» **Source data**
━━━━━━━━━━━━━━━━━━━━

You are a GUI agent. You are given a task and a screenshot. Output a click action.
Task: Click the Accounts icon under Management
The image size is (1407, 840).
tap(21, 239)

━━━━━━━━━━━━━━━━━━━━

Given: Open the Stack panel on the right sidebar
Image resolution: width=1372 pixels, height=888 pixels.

━━━━━━━━━━━━━━━━━━━━

» **Problem details**
Give the exact lines, and only those, from the line containing "Given: Open the" through the line containing "Image resolution: width=1372" in the entries above.

» **Written response**
Given: Open the Stack panel on the right sidebar
Image resolution: width=1372 pixels, height=888 pixels.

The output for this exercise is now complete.